YOUR TASK: Copy all lines in the data that contain the string "click".
DATA IN THIS EXERCISE START
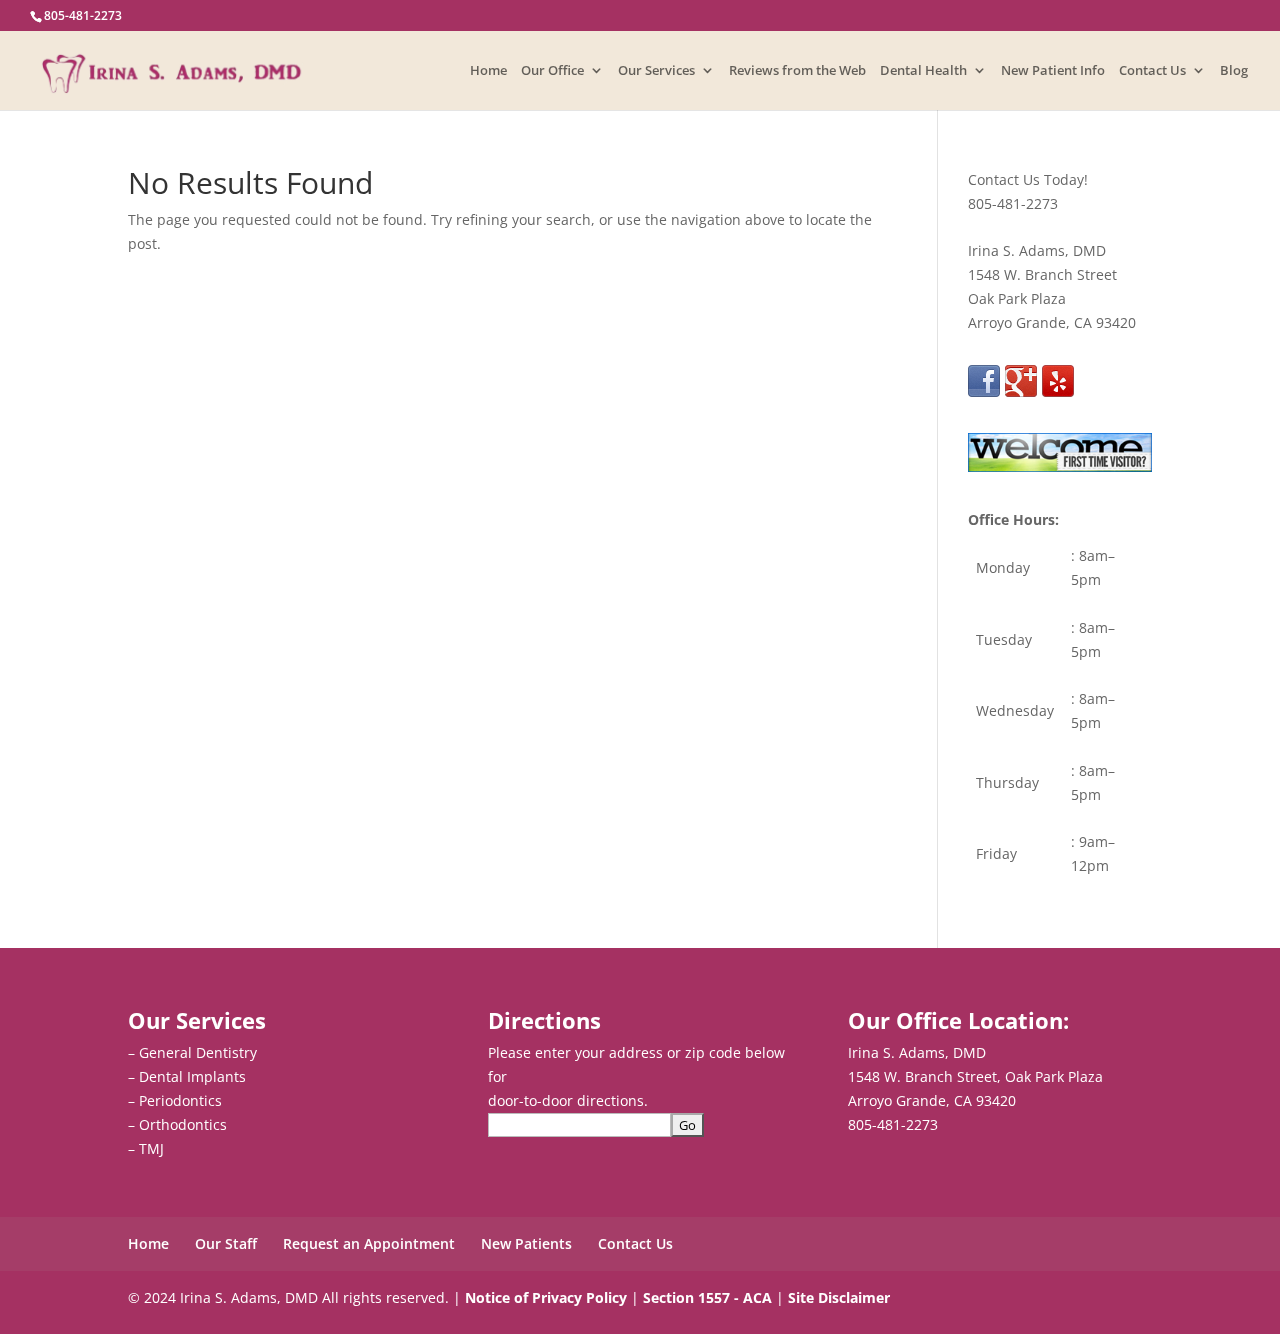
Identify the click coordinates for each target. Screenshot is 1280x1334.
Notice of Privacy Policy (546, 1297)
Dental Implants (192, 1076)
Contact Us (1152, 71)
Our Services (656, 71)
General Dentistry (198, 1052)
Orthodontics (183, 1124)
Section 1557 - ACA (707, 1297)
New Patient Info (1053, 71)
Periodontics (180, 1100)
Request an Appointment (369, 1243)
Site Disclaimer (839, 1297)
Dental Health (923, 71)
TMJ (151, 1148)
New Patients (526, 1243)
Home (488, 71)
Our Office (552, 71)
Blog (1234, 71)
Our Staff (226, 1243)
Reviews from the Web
DATA IN THIS EXERCISE END
DATA IN THIS EXERCISE START
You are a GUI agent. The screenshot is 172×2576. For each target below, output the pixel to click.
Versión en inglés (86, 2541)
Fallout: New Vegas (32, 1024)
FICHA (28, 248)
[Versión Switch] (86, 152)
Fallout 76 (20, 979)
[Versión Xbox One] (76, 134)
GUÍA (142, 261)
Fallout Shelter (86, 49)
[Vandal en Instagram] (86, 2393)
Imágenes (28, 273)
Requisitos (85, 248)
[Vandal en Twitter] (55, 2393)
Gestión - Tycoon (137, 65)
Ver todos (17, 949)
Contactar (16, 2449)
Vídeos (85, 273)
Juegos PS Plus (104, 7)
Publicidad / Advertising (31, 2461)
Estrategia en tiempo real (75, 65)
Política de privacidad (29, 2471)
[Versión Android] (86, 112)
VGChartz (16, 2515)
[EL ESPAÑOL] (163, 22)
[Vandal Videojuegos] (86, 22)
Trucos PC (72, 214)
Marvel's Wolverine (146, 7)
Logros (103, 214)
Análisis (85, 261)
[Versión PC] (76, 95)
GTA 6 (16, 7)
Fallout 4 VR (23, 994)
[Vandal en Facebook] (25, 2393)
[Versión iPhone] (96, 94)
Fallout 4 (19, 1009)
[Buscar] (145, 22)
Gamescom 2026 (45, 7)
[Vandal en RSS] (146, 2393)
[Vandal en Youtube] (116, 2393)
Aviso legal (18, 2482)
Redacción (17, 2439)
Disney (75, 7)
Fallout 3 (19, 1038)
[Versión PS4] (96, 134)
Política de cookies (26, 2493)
DATA IN THIS EXERCISE END
DATA IN THIS EXERCISE START
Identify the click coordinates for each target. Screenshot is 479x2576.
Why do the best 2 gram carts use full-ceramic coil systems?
DATA IN THIS EXERCISE END
SOLVED PROBLEM:
Identify the click coordinates for each target. Screenshot is 1280x1334.
You are a GUI agent. The screenshot is 172×2576. For each target below, output the pixel to click.
Identify the click coordinates for each target. Screenshot is 479x2576.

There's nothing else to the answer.